(2012/06/24 19:32), Wanpeng Li wrote:
On Sun, Jun 24, 2012 at 12:19:48PM +0200, Johannes Weiner wrote:
On Sun, Jun 24, 2012 at 06:08:26PM +0800, Wanpeng Li wrote:
On Sun, Jun 24, 2012 at 11:46:14AM +0200, Johannes Weiner wrote:
On Sun, Jun 24, 2012 at 10:16:09AM +0800, Wanpeng Li wrote:
From: Wanpeng Li <liwp@xxxxxxxxxxxxxxxxxx>
Since exceeded unused cached charges would add pressure to
mem_cgroup_do_charge, more overhead would burn cpu cycles when
mem_cgroup_do_charge cause page reclaim or even OOM be triggered
just for such exceeded unused cached charges. Add MAX_CHARGE_BATCH
to limit max cached charges.
Signed-off-by: Wanpeng Li <liwp.linux@xxxxxxxxx>
---
mm/memcontrol.c | 16 ++++++++++++++++
1 file changed, 16 insertions(+)
diff --git a/mm/memcontrol.c b/mm/memcontrol.c
index 0e092eb..1ff317a 100644
--- a/mm/memcontrol.c
+++ b/mm/memcontrol.c
@@ -1954,6 +1954,14 @@ void mem_cgroup_update_page_stat(struct page *page,
* TODO: maybe necessary to use big numbers in big irons.
*/
#define CHARGE_BATCH 32U
+
+/*
+ * Max size of charge stock. Since exceeded unused cached charges would
+ * add pressure to mem_cgroup_do_charge which will cause page reclaim or
+ * even oom be triggered.
+ */
+#define MAX_CHARGE_BATCH 1024U
+
struct memcg_stock_pcp {
struct mem_cgroup *cached; /* this never be root cgroup */
unsigned int nr_pages;
@@ -2250,6 +2258,7 @@ static int __mem_cgroup_try_charge(struct mm_struct *mm,
unsigned int batch = max(CHARGE_BATCH, nr_pages);
int nr_oom_retries = MEM_CGROUP_RECLAIM_RETRIES;
struct mem_cgroup *memcg = NULL;
+ struct memcg_stock_pcp *stock;
int ret;
/*
@@ -2320,6 +2329,13 @@ again:
rcu_read_unlock();
}
+ stock = &get_cpu_var(memcg_stock);
+ if (memcg == stock->cached && stock->nr_pages) {
+ if (stock->nr_pages > MAX_CHARGE_BATCH)
+ batch = nr_pages;
+ }
+ put_cpu_var(memcg_stock);
The only way excessive stock can build up is if the charging task gets
rescheduled, after trying to consume stock a few lines above, to a cpu
it was running on when it built up stock in the past.
consume_stock()
memcg != stock->cached:
return false
do_charge()
<reschedule>
refill_stock()
memcg == stock->cached:
stock->nr_pages += nr_pages
__mem_cgroup_try_charge() {
unsigned int batch = max(CHARGE_BATCH, nr_pages);
[...]
mem_cgroup_do_charge(memcg, gfp_mask, batch, oom_check);
[...]
if(batch > nr_pages)
refill_stock(memcg, batch - nr_pages);
}
Consider this scenario, If one task wants to charge nr_pages = 1,
then batch = max(32,1) = 32, this time 31 excess charges
will be charged in mem_cgroup_do_charge and then add to stock by
refill_stock. Generally there are many tasks in one memory cgroup and
maybe charges frequency. In this situation, limit will reach soon,
and cause mem_cgroup_reclaim to call try_to_free_mem_cgroup_pages.
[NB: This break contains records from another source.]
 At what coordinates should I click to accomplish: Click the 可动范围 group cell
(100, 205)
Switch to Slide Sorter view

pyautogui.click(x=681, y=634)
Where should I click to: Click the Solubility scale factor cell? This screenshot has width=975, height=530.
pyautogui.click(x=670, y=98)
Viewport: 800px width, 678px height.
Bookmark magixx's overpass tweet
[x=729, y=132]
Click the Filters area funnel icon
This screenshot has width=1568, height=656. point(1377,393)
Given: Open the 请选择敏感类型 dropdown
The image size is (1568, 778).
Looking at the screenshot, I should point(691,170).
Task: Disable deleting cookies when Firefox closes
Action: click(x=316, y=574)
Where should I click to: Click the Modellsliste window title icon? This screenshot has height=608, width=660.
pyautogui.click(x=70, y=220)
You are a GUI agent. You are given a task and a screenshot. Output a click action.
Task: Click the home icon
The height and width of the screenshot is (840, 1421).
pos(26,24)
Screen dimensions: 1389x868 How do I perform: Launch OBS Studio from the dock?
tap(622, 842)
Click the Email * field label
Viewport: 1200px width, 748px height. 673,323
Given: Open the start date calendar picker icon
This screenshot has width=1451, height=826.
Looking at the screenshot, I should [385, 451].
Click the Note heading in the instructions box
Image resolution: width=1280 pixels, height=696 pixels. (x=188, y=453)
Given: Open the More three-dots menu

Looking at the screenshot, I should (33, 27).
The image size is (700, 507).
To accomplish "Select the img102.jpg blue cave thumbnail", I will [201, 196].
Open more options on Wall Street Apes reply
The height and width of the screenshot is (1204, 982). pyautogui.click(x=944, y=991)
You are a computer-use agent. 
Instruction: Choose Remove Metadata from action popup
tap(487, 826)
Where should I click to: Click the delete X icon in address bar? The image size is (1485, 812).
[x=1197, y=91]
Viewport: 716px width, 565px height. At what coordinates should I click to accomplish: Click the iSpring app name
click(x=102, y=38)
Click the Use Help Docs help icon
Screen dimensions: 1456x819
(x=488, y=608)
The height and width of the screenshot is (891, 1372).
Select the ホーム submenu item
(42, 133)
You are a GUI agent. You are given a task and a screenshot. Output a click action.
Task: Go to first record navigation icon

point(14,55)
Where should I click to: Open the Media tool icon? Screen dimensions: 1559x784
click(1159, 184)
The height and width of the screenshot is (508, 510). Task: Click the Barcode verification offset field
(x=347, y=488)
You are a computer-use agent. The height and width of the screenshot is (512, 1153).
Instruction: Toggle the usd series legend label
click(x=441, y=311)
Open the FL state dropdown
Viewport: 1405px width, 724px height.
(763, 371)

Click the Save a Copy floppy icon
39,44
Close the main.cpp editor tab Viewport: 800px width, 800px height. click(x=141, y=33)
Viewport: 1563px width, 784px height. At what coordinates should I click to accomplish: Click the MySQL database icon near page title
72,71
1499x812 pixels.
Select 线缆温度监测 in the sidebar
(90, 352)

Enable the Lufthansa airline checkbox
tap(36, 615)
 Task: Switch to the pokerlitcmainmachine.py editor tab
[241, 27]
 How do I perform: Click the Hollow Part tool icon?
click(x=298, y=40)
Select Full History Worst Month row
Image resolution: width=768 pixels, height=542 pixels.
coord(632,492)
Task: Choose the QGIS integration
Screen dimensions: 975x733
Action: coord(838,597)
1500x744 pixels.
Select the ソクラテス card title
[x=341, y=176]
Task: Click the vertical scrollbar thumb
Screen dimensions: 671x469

But the stock is not a black hole that gets built up for giggles! The
next time the processes want to charge a page on this cpu, they will
consume it from the stock. Not add more pages to it. Look at where
consume_stock() is called.
if(nr_pages == 1 && consume_stock(memcg))
goto done;
Only when charge one page will call consume_stock. You can see the codes
in mem_cgroup_charge_common() which also call __mem_cgroup_try_charge,
when both transparent huge and hugetlbfs pages, nr_pages will larger than 1.
Because THP charges 2M bytes at once, the optimization by 'stock' will have no
effects. (It merges 512page faults into a page fault.)
I think you can't see any performance difference even if we handle THP
pages with 'stock'.
And I think MAX_CHARGE_BATCH=1024 is too big...If you have 256cpus, you'll
have 1GB of cached charges...it means 1GB of inaccuracy of usage.
If you want to enlarge it, please show performance benefit.